Unfortunately, seizure response dogs do not come cheap, so Kayla has created an online fundraising campaign to raise the $34,000 necessary to buy the dog and pay for its training. She has raised over $10,000 in the last six weeks. She has until June to raise the remaining $24,000.
The companion will change Kayla’s life and will eliminate the possibility of Kayla being left alone to seize for an entire day. Most importantly, it will give her independence.
“This sickness has caused it to be even more difficult to let Kayla go and live her own life,” said Sonya Bonar, Kayla’s mom. “We have to make sure we have a plan for her wherever she goes. It’s heartbreaking to watch a child deal with a sickness that limits independence.”
After just a couple months, in January, Kayla went back to WSU, after what she thought was enough recovery time. Not long after returning she was air-lifted to Seattle Children’s Hospital again after her roommate found her seizing. This was when Kayla and her family realized a companion was essential for her well-being.
While it was much less serious than what happened in November it was a big lesson.
“No matter how important something may seem it’s always secondary to my health,” she said. “It is hard at times because I take my school work really seriously and I want to do well and achieve. This made me realize it isn’t worth sacrificing my life for these last couple years of school.”
Leaving school has been hard for Kayla, who’s always been a dedicated, involved student.
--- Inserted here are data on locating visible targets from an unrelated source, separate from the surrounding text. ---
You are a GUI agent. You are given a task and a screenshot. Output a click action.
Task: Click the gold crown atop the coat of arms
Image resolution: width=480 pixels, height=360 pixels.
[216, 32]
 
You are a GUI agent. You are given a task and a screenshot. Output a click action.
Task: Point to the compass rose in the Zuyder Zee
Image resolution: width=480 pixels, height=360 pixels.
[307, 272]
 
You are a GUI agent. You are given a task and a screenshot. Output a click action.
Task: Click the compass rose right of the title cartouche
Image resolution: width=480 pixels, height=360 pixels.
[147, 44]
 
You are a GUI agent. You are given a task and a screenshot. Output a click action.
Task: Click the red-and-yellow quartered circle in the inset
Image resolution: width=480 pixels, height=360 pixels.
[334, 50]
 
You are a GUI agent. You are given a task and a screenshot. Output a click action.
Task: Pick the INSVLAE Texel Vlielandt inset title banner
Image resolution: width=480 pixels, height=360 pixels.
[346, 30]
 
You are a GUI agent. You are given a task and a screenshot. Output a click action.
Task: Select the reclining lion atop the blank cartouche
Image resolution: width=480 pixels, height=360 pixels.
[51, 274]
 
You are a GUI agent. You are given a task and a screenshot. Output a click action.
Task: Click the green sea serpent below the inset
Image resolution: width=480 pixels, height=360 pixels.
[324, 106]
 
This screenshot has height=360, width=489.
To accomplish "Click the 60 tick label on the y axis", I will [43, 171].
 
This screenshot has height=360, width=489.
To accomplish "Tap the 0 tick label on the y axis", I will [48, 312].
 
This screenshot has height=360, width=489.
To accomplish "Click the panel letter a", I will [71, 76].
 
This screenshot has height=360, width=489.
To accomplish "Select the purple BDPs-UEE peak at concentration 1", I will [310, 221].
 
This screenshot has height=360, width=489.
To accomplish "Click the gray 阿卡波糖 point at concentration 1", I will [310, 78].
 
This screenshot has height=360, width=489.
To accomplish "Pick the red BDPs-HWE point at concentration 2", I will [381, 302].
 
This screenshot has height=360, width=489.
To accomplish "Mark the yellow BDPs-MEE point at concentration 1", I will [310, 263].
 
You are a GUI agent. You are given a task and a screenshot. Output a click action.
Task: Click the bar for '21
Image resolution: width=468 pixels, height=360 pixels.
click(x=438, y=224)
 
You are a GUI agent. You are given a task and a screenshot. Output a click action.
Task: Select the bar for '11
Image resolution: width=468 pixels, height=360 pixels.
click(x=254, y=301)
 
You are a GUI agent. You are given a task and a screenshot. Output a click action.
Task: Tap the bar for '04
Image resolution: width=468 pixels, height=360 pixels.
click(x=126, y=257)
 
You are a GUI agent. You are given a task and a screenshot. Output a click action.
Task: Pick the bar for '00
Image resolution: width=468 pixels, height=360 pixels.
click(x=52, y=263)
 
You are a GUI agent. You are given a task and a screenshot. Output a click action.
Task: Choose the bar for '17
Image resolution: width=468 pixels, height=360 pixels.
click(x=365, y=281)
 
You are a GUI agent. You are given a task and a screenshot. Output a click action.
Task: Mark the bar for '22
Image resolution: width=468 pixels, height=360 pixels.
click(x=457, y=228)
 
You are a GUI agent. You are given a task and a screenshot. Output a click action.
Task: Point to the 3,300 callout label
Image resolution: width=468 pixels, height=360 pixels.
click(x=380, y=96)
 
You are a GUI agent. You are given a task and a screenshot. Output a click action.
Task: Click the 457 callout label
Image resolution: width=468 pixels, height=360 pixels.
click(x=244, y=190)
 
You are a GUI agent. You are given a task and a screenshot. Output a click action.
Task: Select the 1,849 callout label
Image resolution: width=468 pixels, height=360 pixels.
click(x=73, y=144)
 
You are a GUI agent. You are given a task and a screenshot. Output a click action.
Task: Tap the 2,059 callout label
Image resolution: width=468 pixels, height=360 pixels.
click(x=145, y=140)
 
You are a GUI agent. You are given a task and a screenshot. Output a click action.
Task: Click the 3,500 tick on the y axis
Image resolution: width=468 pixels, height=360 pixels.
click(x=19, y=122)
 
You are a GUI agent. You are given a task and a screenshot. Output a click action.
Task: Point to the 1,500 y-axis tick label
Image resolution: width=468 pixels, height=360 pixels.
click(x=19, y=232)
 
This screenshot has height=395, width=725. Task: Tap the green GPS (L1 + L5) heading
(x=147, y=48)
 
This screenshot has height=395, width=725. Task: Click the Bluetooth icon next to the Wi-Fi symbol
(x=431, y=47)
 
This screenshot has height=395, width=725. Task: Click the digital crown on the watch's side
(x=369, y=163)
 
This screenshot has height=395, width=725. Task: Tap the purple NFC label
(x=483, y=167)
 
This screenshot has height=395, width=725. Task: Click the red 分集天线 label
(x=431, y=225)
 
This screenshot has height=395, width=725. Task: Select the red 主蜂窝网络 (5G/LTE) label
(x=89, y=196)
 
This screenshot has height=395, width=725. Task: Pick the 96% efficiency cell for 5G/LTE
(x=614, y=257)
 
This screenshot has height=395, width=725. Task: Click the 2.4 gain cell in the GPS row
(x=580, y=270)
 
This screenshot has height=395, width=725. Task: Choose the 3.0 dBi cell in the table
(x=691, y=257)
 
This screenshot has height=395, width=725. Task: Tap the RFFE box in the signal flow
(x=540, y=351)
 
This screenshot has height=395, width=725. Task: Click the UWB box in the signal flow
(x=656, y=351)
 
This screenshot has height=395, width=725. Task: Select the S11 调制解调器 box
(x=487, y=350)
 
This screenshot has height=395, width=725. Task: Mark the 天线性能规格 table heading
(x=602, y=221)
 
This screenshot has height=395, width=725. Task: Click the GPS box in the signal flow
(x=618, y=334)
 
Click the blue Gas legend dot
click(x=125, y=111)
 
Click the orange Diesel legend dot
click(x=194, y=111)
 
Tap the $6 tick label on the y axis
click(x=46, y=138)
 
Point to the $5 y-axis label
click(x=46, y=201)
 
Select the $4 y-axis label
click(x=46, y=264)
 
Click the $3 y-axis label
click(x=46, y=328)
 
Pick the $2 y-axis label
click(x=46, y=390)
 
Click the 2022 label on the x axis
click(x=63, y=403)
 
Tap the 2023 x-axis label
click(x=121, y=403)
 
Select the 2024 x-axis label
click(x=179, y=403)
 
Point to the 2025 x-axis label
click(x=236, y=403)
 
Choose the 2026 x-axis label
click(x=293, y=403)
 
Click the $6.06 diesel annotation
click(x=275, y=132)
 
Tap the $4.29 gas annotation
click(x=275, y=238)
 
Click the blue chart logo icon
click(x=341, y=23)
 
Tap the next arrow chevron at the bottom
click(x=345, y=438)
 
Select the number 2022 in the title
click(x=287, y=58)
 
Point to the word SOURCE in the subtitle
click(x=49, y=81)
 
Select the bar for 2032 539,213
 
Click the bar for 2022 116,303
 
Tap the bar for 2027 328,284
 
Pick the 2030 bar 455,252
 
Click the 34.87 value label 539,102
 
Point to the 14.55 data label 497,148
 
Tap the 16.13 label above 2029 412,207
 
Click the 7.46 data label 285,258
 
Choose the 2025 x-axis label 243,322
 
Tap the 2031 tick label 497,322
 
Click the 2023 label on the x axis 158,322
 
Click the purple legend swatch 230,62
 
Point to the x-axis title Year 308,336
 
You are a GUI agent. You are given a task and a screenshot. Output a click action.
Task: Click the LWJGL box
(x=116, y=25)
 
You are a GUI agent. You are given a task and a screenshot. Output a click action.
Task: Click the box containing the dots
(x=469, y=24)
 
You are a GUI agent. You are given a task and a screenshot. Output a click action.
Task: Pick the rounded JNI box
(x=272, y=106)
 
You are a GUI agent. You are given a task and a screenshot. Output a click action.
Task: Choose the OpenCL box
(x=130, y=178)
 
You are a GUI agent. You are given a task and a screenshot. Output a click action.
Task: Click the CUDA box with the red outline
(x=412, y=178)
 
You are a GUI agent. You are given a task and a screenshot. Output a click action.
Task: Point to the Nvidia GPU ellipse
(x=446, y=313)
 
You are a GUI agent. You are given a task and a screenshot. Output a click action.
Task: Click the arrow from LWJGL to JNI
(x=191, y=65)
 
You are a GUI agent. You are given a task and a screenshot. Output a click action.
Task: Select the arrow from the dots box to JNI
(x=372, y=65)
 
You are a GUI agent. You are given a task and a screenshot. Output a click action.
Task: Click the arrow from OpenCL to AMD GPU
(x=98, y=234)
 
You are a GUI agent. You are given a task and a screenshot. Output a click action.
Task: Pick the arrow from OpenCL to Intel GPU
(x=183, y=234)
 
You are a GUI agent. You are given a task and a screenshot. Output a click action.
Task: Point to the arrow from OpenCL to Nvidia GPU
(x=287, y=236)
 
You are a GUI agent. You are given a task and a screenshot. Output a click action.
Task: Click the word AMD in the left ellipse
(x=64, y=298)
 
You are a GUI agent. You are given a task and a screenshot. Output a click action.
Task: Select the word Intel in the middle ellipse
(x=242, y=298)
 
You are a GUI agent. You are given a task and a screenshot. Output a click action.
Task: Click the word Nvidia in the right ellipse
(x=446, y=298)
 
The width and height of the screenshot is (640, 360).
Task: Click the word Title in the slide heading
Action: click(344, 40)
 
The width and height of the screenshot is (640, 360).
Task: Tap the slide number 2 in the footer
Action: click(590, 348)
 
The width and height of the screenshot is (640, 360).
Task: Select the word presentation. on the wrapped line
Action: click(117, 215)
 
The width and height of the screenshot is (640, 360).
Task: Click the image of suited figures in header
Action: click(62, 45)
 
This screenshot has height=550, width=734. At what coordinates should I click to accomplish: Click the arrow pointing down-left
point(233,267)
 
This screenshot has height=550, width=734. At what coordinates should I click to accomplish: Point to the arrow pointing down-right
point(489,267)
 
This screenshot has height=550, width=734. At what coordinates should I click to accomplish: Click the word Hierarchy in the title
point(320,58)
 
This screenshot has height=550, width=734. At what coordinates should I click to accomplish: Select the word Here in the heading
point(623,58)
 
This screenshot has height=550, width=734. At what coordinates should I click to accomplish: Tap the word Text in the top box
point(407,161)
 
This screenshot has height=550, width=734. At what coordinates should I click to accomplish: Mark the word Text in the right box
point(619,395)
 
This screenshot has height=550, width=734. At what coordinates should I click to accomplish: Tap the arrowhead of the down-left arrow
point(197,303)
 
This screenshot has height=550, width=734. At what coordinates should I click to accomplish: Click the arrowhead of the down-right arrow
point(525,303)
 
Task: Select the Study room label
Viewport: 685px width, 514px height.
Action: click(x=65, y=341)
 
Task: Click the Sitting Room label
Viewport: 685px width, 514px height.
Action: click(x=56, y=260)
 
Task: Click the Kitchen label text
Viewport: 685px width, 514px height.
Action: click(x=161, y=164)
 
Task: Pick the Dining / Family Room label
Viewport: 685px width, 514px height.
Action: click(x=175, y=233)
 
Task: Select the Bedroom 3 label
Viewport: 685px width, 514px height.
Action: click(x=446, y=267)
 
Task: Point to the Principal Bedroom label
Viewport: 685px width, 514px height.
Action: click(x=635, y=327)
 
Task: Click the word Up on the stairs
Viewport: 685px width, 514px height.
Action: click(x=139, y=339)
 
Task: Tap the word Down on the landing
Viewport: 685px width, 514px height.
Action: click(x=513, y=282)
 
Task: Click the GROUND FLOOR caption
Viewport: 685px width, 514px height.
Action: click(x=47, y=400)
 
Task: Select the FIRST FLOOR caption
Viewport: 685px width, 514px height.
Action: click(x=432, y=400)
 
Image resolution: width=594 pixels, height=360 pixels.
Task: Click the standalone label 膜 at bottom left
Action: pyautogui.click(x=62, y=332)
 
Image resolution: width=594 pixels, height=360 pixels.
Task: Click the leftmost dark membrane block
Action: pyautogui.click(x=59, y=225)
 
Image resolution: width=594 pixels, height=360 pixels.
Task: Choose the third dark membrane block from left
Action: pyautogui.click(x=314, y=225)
She is keeping busy as she waits for Charley. She has taken solace in writing either for her blog, Coffee Shop Talk, or while brainstorming for a memoir she is considering writing.
“I have talked to a lot of people who have said how touched they were by my story,” Kayla said.
“Just getting it out on paper, because it was very traumatic in itself and emotionally some days are really hard, so it helps.”